O facto de a Segunda Guerra Mundial estar exclusivamente associada aos Judeus e ao Holocausto deve-se ao facto de ter sido convertida numa poderosa indústria cultural e económica. Ao dizer isto, deve ficar claro que não estamos a negar o massacre de judeus na Alemanha e noutros locais da Europa após a ascensão de Hitler ao poder em 1933. Não, o que está a ser salientado é que, em circunstâncias muito particulares, que mencionámos imediatamente, um massacre tornou-se o Holocausto e foi considerado a pior ação criminosa da história. Por que não há celebrações pelos 25 milhões de russos que perderam a vida durante a Segunda Guerra Mundial ou pelos ciganos que foram exterminados nessa mesma guerra? Por que é que ninguém fala sobre o genocídio do povo arménio às mãos dos turcos em 1915-1916? Por que não existem museus dedicados à memória dos milhões de indígenas e afrodescendentes que foram exterminados durante a conquista europeia iniciada no século XVI? Por que não são lembradas as 10 milhões de mortes de congoleses num período de apenas 20 anos (1890-1910) pelos ocupantes belgas?

O facto do Holocausto se ter imposto como um acontecimento único na memória do mundo deveu-se a uma acção muito bem orquestrada e organizada do lobby judaico nos Estados Unidos. A palavra holocausto, que vem do grego (holo: “tudo”, e caustos: “queimado”), começou a ser usada com letras maiúsculas a partir de 1967, data nada acidental, pois era o ano da guerra dos seis dias, quando o Estado de Israel ocupou os territórios palestinos de Gaza e da Cisjordânia com sangue e fogo.

Norman Finkelstein escreveu um livro no qual estuda como a indústria do Holocausto foi estabelecida, apontando como na década de 1950 ninguém nos Estados Unidos falava sobre isso, muito menos usava o termo [1 ] . Isto tem uma explicação geopolítica, relacionada com as alianças dos Estados Unidos durante a Guerra Fria, nas quais a Alemanha desempenhou um papel importante. Devido a esta circunstância, nos Estados Unidos ninguém estava interessado em denunciar os crimes dos alemães contra os judeus – exceto os judeus de esquerda, cujas vozes foram minimizadas ou silenciadas – uma vez que o governo dos EUA teve que manter os seus laços estreitos com os seus As elites judaicas e aliadas alemãs não estavam interessadas em aprofundar essa questão, ao ponto de o Congresso Judaico Mundial e a Liga Anti-Difamação ajudarem a conter a “onda anti-alemã” que prevalecia entre os judeus nos Estados Unidos.
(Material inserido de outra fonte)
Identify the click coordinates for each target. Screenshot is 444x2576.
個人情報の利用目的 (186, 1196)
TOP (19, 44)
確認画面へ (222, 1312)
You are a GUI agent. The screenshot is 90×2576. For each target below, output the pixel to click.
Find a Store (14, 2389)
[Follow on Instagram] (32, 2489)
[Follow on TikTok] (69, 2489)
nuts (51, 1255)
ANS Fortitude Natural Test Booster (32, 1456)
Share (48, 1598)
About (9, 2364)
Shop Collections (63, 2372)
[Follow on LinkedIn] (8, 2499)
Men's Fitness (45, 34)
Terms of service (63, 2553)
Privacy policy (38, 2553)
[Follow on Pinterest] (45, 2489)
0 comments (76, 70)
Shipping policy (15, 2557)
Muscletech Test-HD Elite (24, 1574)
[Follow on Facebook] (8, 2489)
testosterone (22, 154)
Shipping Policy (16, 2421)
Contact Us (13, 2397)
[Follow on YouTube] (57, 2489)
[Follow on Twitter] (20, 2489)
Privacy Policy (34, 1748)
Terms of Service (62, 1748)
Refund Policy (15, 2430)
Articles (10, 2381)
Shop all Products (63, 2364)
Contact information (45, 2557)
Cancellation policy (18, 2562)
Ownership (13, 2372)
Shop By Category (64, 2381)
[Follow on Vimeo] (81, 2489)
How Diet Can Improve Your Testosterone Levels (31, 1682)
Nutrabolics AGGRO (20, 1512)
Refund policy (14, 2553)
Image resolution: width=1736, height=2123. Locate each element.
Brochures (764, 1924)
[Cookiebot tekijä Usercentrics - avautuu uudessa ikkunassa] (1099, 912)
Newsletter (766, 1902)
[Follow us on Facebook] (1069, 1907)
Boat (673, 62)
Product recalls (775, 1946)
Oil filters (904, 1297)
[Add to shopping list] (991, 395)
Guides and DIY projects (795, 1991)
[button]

Esta atitude mudou após o fim da guerra de Junho de 1967, quando os Estados Unidos, muito impressionados com a vitória de Israel sobre os países árabes, decidiram transformá-lo num aliado estratégico no Médio Oriente. De repente, que coincidência, apareceu em cena a questão do Holocausto, que rapidamente se tornou uma verdadeira indústria, para justificar tanto a política criminosa do Estado de Israel contra os seus vizinhos, em primeiro lugar os palestinianos, como para apoiar a aliança entre o estado sionista e o imperialismo americano. Neste processo, a construção do Holocausto tornou-se uma desculpa para deslegitimar desde o início qualquer crítica dirigida aos judeus e especialmente ao Estado de Israel, apoiando a afirmação de que os judeus são um povo eleito.

Especificamente, quem mais sentiu o Holocausto são os palestinos, já que nos Estados Unidos os sionistas exploraram ao extremo a perseguição nazista para esconder e justificar os crimes que o Estado de Israel vem cometendo contra os palestinos desde 1948, e que realizam diariamente sem pausa, porque em “tempos normais” duas crianças palestinianas são assassinadas todas as semanas.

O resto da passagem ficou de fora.